Batman Logo Remains Trademarked in EU

THE HAGUE, Netherlands (CN) — An Italian company did not get away with contesting the copyright of the Caped Crusader on Wednesday, as the EU’s second-highest court rejected a claim the logo was too generic.

© and ™ DC Comics

Courthouse News Service reports on the win for the owner:

The comic creator has held the rights to use the logo on everything from Halloween costumes to novelty buttons for nearly a quarter-century. 

Naples-based Commerciale Italiana meanwhile argued that the logo — an oval with a bat representation inside — was too generic and accused the EUIPO of failing to not properly justify its rejection. 

Luigi Aprile, Commerciale Italiana’s solo owner, wanted to be allowed to use the logo on a wide variety of goods, including T-shirts and party hats. 

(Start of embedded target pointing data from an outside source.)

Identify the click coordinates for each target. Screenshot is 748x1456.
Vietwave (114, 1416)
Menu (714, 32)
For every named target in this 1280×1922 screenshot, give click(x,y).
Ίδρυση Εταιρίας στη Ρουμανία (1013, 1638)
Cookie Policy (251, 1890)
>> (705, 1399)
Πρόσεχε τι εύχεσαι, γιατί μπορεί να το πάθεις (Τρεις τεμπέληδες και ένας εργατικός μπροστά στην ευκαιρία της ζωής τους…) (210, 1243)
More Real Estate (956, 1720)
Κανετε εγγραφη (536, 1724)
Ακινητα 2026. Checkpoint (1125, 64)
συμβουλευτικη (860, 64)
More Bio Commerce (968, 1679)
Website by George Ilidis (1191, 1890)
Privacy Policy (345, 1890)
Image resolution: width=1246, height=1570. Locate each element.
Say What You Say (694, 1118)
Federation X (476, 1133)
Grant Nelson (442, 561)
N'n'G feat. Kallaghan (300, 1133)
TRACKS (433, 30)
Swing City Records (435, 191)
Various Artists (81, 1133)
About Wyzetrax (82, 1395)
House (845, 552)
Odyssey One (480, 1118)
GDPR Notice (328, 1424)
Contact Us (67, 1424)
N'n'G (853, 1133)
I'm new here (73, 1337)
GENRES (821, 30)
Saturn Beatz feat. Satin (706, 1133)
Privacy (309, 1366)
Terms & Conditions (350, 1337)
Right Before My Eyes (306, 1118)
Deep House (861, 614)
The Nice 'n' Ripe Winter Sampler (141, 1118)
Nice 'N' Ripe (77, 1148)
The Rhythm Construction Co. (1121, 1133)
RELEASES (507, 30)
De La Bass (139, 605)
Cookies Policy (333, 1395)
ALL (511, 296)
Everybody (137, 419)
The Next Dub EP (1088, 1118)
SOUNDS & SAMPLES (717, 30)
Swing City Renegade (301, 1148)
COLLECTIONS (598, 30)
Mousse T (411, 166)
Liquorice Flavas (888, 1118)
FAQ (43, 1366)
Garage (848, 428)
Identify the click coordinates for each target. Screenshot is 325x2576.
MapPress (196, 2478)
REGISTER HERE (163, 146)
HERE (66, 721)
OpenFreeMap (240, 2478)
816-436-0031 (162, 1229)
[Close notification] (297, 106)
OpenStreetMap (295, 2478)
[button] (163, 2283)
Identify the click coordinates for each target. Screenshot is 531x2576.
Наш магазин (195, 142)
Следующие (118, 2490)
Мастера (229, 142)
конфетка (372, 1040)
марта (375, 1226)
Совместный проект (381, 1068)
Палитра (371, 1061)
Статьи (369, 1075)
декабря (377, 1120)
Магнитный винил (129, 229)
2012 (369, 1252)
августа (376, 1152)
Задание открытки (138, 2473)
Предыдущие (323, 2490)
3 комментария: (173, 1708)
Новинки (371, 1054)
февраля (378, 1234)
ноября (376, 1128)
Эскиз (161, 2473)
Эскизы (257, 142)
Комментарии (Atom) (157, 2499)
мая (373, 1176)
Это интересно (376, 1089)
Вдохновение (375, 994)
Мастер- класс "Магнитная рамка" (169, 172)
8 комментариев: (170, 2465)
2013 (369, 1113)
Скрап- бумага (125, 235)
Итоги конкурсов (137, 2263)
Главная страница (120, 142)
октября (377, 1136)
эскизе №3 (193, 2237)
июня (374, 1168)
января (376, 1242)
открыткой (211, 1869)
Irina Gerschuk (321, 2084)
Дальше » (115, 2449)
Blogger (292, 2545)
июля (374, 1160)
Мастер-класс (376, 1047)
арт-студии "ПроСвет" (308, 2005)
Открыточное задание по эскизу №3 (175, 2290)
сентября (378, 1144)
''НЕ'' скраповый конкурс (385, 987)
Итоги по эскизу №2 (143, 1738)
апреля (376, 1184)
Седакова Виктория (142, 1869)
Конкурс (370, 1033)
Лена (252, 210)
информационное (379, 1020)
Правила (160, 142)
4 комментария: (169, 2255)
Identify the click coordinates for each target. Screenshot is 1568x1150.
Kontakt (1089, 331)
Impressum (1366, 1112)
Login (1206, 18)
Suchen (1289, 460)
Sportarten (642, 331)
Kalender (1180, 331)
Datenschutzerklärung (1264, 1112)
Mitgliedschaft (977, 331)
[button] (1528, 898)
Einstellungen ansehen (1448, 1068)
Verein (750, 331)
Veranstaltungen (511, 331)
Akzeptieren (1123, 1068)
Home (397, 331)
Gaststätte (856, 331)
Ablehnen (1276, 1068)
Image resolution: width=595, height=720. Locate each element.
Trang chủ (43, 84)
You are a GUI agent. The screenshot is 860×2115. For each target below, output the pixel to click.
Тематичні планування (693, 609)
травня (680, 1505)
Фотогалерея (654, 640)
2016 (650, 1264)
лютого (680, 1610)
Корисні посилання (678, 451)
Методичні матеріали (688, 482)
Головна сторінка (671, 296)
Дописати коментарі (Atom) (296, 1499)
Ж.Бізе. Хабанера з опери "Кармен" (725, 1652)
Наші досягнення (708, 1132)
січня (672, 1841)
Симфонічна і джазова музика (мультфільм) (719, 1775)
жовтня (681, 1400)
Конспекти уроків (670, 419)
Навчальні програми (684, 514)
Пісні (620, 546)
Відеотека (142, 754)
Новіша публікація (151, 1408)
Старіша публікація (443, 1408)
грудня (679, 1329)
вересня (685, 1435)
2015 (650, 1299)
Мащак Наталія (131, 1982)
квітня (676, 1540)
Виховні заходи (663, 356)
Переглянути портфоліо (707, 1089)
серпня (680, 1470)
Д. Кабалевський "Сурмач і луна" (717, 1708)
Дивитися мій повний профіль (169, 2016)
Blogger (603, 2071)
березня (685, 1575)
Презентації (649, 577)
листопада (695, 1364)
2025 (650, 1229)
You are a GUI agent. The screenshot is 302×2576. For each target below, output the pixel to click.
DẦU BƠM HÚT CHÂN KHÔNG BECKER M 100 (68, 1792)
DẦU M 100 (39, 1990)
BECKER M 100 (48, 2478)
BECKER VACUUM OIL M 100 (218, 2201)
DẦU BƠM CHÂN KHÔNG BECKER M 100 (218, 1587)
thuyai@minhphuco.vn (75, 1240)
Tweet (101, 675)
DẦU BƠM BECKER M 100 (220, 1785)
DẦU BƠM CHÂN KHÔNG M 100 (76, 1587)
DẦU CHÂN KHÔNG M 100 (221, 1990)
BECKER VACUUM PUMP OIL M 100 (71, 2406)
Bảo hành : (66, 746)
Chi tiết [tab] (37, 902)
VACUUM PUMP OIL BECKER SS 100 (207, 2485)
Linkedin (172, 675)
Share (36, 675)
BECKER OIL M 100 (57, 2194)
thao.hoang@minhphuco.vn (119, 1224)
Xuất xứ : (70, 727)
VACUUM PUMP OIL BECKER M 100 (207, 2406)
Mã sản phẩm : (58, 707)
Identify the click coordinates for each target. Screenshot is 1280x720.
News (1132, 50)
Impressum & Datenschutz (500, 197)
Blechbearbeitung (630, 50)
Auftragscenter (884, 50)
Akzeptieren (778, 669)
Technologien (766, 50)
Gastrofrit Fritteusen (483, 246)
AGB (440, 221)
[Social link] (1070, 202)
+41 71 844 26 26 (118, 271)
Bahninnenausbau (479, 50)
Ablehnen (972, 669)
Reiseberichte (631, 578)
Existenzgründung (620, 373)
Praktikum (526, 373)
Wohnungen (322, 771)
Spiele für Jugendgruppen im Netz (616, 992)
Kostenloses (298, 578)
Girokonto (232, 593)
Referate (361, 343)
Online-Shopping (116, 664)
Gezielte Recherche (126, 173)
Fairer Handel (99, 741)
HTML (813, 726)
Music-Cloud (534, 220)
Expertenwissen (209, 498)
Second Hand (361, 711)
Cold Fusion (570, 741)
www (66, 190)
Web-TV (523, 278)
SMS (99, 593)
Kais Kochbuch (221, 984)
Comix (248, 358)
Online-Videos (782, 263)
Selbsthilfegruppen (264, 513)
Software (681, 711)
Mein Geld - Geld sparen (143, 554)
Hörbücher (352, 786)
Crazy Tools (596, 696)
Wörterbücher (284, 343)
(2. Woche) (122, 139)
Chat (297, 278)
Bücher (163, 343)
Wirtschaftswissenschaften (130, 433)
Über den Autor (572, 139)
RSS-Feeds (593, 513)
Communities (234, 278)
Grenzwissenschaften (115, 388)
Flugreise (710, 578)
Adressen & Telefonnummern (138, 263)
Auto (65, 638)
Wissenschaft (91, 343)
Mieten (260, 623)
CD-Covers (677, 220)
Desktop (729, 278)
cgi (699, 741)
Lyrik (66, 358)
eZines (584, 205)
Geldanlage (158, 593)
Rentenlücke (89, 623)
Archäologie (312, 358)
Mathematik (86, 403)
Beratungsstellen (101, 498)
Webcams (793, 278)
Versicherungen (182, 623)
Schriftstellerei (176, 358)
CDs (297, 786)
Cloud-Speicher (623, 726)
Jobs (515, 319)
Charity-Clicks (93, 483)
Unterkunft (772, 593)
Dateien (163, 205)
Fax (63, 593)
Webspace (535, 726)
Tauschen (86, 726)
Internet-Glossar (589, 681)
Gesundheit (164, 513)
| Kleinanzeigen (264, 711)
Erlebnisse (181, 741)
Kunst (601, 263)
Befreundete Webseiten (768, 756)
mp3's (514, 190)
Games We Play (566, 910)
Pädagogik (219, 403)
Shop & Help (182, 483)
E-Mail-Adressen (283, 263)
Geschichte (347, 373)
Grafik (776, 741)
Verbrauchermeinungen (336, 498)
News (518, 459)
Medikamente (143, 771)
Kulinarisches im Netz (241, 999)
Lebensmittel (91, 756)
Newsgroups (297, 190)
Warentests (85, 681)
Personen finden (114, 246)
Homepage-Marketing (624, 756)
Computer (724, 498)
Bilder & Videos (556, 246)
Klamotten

The Luxembourg-based court found that the image was clearly connected to the crime fighter…

From the Reuters account:

The Italian company had asked EUIPO [European Union Intellectual Property Office] to annul the trademark for clothing and carnival items, saying that it lacked a distinctive character.

After EUIPO rejected its application, Commerciale Italiana Srl took its grievance to the Luxembourg-based General Court. Judges backed the EU trademark body.

So the question now is, How closely does an image have to be connected? Clearly some images are irrefutable.

But how about some others. Prince Valiant’s royal crest, Nancy’s three rocks, or Bizarro’s alien?

Would those pass muster in the European Court? Or even in a U.S. court?

One thought on “Batman Logo Remains Trademarked in EU

  1. The registered trademarking of the various symbols or logos is confimed by the Trademark office, and is sufficient to stand up in U.S. courts. I’m puzzled by the “more than a quarter of a century” statement. The oval Bat symbol was created in 1964 as Batman’s chest emblem (though the Bat-signal dates back to the early ’40s) and it was registered in 1966 in concert with the BATMAN TV series and all the attendant licensing that went on since then, which is 58 years. I guess that is more than a quarter century, but it’s also more than half a century. I would imagine the trademark was registered in Europe at just about the same time. I believe registering a trademark costs money, so unless Bushmiller or UFS tried wasting their money on registering those rocks (which would be way too generic to enforce), the answer to your question would be “no.” The same would probably be true for Val’s knight emblem, but Piraro’s alien might have a chance.